#### Exercise instructions
Output, exactly as written, the lines below from the one that has "You are a GUI" through the one that has "Where should I"; nothing else, and no pictures.

#### Available data
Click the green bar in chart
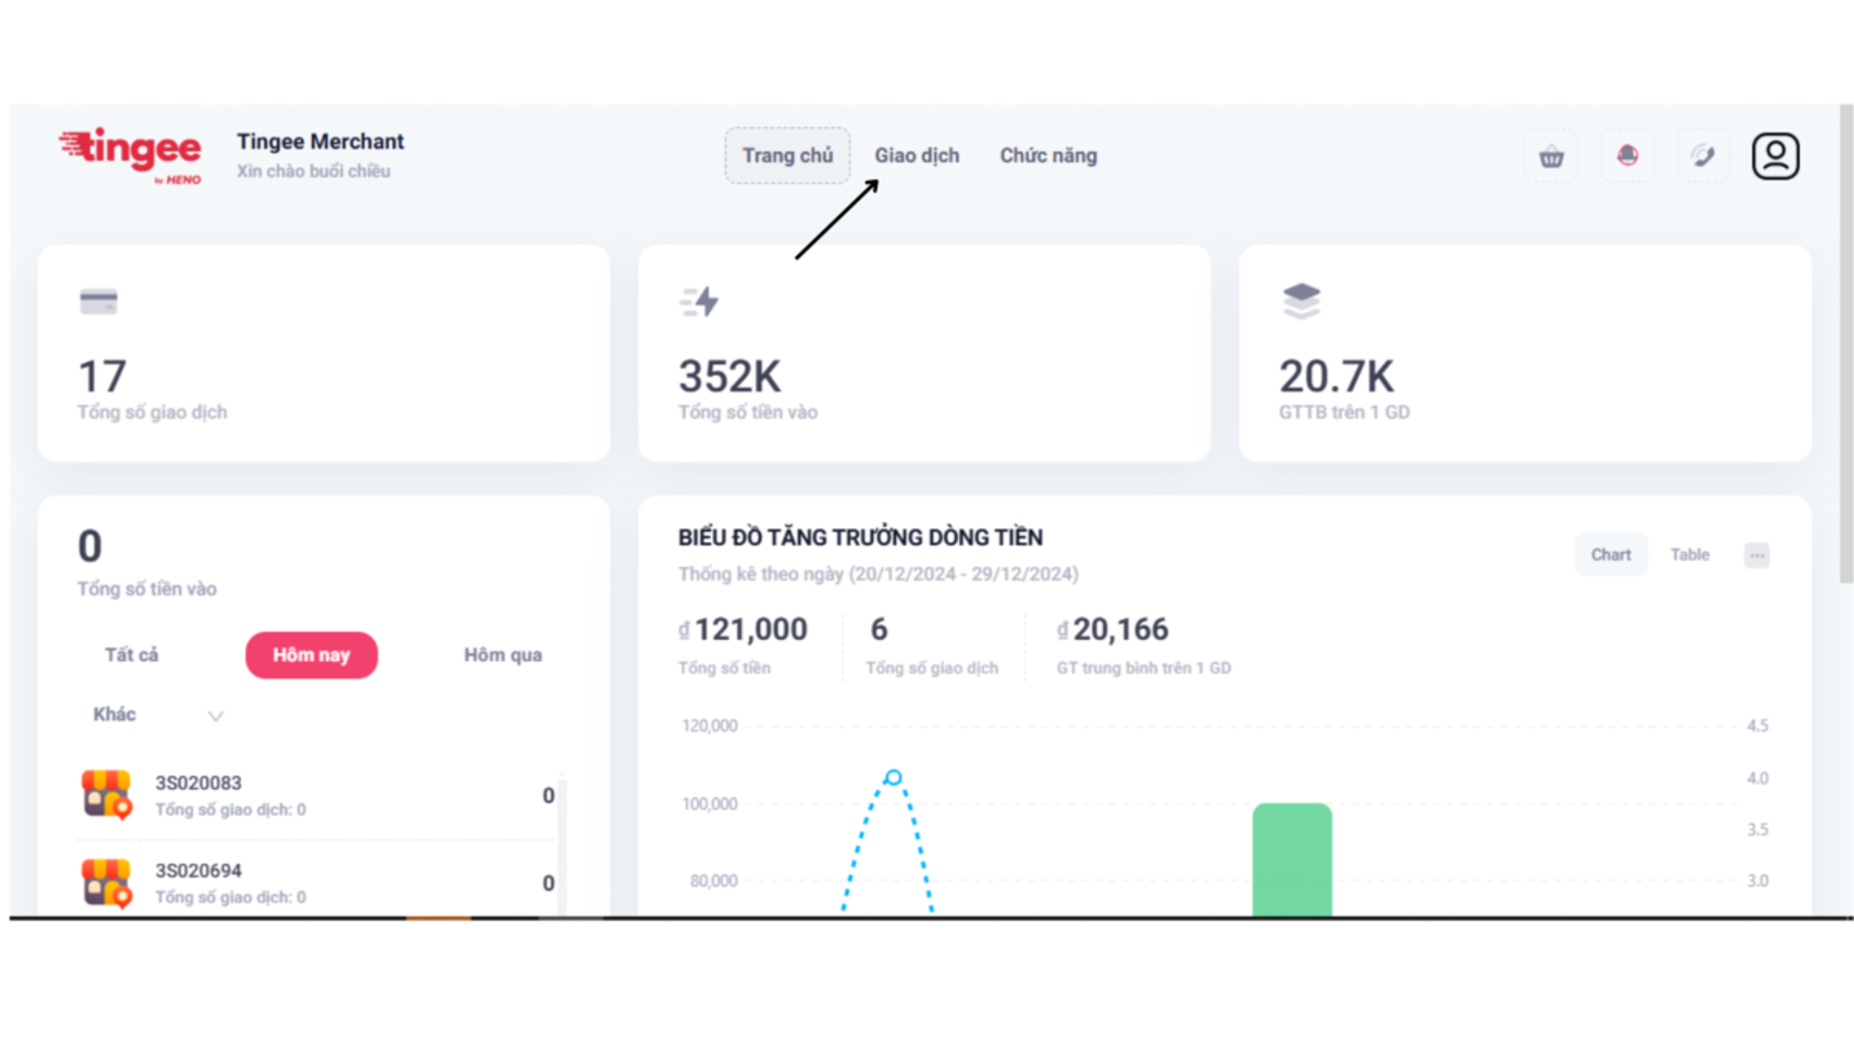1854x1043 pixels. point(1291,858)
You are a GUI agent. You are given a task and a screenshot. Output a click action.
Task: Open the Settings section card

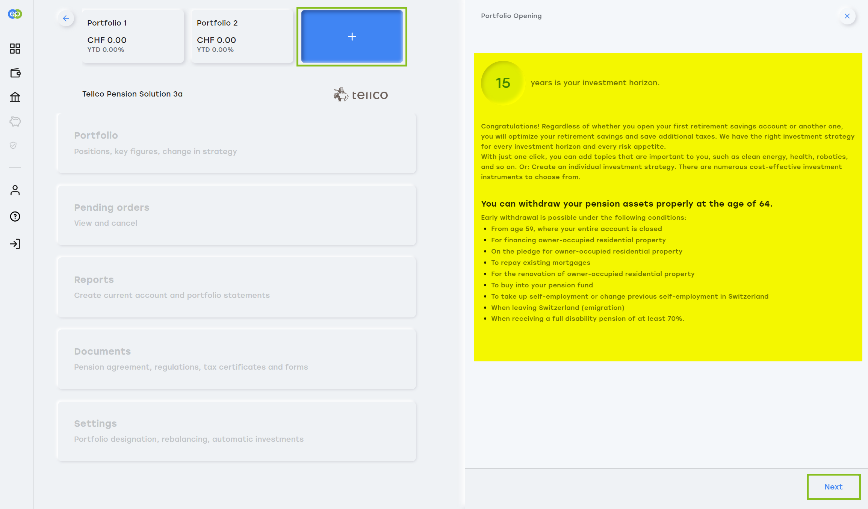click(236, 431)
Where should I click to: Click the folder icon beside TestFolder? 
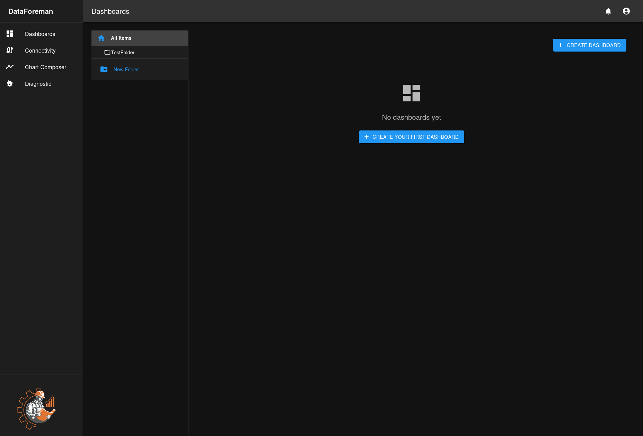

...

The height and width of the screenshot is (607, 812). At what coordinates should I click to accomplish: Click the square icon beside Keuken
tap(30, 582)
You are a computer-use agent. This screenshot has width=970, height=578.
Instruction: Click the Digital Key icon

#### Task output
You are a GUI agent. You are given a task and a screenshot. Output a click action.
Task: Open the Settings section card

click(236, 431)
Where should I click to: Click the folder icon beside TestFolder? 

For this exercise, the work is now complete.